The goal of this step is to present the users with a set of key terms for the data and allow them to select interesting tags interactively to narrow the results.

The process can be divided into two stages:

1. Data preprocessing
2. User interaction

Stage (1) comprises two main procedures. First, the terms are transformed into *term vectors*, where each column corresponds to each term in the dataset and each row corresponds to each document. The elements are then assigned weights; these can be either a simple binary measures (1 - the term is present in the given document; 0 - the term does not appear in the document) or statistical ranks of importance of the given term to the given document (such as TF-IDF or G2).

    Example: for the documents ["Mary had", "a little lamb"], term vectors with a binary measure would be (let's assume the terms are sorted in alphabatical order):

    [[0, 1, 0, 0, 1], #Document 1
    [1, 0, 1, 1, 0]]
    
The second step of data preprocessing is to calculate, for each document, its K nearest neighbours. These will be used to find the most relevant terms for display after the user selects a tag at the user interaction stage.

Stage (2) is user interaction. Initially, a set of highest-ranking terms for the entire dataset (calculated on the basis of the term vectors) is displayed to the user along with an input field. Once the user selects a term from the list, documents containing the term are selected. For each of the matched document, its neighbours are selected from the nearest neighbour list. Finally, the terms of the matched documents and neghbours are used to generate a more focused input list for user selection and the process is repeated.

In [1]:
import os
from sklearn.neighbors import NearestNeighbors
from math import log
import pandas as pd
import numpy as np
import pickle

In [2]:
# Set working directory as the current directory of the ipython notebook
working_dir = os.getcwd()
data_dir = os.path.join(working_dir, 'data')
print("Data directory: %s" % data_dir)

Data directory: C:\Study\CS102\project\project2\repro\CS109Project\data


Read in the serialized results of MetaMap processing.

• WHAT IS ASKED
1. Decide whether each statement agrees with the term-selection excerpt. Answer yes or no for each and quote the words of the excerpt that decide it.
(a) The data preprocessing stage consists of two main procedures.
(b) Under the binary measure, a term absent from a document receives the value 1.
(c) The K nearest neighbours are computed for each term in the dataset.
2. Pick up the term-selection excerpt after its last line and write the next part.

• RECORD EXTRACTS

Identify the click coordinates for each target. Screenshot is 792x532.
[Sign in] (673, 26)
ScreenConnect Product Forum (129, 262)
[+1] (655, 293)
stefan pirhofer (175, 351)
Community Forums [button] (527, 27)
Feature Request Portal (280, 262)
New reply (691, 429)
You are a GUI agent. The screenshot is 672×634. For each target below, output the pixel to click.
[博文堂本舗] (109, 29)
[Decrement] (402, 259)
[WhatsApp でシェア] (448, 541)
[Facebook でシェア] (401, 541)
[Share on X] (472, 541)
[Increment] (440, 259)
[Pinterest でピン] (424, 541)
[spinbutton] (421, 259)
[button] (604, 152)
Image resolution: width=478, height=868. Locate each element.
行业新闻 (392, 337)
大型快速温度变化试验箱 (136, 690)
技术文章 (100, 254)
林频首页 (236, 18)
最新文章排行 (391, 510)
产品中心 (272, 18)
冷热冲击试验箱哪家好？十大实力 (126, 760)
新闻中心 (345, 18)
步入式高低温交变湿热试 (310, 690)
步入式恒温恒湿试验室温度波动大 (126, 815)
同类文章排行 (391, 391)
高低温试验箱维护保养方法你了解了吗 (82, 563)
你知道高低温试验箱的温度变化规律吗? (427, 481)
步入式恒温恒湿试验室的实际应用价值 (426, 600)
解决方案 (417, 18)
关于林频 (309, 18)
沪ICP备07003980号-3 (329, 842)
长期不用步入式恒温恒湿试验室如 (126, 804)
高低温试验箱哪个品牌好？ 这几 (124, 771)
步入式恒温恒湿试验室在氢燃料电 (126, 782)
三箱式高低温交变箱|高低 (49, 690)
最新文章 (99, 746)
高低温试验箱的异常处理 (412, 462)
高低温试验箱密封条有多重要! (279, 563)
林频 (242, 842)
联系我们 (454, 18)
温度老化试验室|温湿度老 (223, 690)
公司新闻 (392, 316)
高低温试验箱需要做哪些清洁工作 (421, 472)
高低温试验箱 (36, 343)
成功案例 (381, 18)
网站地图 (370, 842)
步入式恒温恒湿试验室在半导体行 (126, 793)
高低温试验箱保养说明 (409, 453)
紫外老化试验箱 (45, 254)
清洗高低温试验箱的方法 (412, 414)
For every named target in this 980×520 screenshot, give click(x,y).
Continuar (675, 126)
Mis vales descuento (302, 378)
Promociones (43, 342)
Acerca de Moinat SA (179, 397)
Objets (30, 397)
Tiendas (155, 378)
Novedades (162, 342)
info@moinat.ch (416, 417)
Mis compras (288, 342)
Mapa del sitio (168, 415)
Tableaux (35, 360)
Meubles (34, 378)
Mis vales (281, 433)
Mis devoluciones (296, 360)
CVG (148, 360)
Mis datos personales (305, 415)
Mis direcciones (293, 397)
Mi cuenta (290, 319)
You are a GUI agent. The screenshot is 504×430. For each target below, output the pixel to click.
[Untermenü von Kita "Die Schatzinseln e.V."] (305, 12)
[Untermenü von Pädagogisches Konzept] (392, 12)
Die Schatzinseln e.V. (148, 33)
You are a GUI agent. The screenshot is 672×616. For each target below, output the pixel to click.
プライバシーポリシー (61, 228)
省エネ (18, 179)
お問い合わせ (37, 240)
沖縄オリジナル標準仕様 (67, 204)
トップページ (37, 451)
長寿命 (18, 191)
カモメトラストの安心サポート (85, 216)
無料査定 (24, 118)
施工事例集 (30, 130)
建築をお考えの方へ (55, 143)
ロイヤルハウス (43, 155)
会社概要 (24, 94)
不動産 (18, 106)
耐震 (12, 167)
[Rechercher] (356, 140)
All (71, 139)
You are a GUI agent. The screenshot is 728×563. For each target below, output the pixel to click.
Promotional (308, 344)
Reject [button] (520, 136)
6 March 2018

• ANSWERS IN ORDER
1.
(a) Yes: "Stage (1) comprises two main procedures."
(b) No: "0 - the term does not appear in the document"
(c) No: "to calculate, for each document, its K nearest neighbours"

2.
In [3]:
df = pd.read_pickle(os.path.join(data_dir, 'mm.pckl'))

df.head()

Unnamed: 0,ngram,nct_id,criteria_id,ngram_index,score,term,cui,stype,cid
0,"((time, NN),)",NCT00001149,0,0,8.34,Time,C0040223,tmco,[G01.910]
1,"((uncontrolled, VBN), (seizure, NNS), (at, IN))",NCT00001149,0,8,16.21,Seizures,C0036572,sosy,"[C10.228.140.490.631, C10.597.742, C23.888.592..."
2,"((of, IN), (seizure, NNS), (during, IN))",NCT00001149,0,10,16.21,Seizures,C0036572,sosy,"[C10.228.140.490.631, C10.597.742, C23.888.592..."
3,"((seizure, NNS), (at, IN), (the, DT))",NCT00001149,0,11,16.21,Seizures,C0036572,sosy,"[C10.228.140.490.631, C10.597.742, C23.888.592..."
4,"((pattern, NN), (of, IN), (seizure, NNS))",NCT00001149,0,12,16.07,Seizures,C0036572,sosy,"[C10.228.140.490.631, C10.597.742, C23.888.592..."


# Calculate term vectors and document clusters

Generating clusters in done in two steps.

1. First, for each document, rank the set of terms for the document with G2 scores. 
2. Then, for each document, generate clusters of K most similar documents.

By default the term ranking stage uses MetaMap CUIs for terms; this can be configured as a parameter to the respective functions.

In [4]:
def g2(a, b, c, d):
    """ Calculate Dunning's log-likelihood score

    :param a: term frequency in corpus 1
    :type a: double
    :param b: term frequency in corpus 2
    :type b: double
    :param c: corpus 1 frequency of other terms (size - a)
    :type c: double
    :param d: corpus 2 frequency of other terms (size - b)
    :type d: double
    :return: log-likelihood score
    :rtype: double
    """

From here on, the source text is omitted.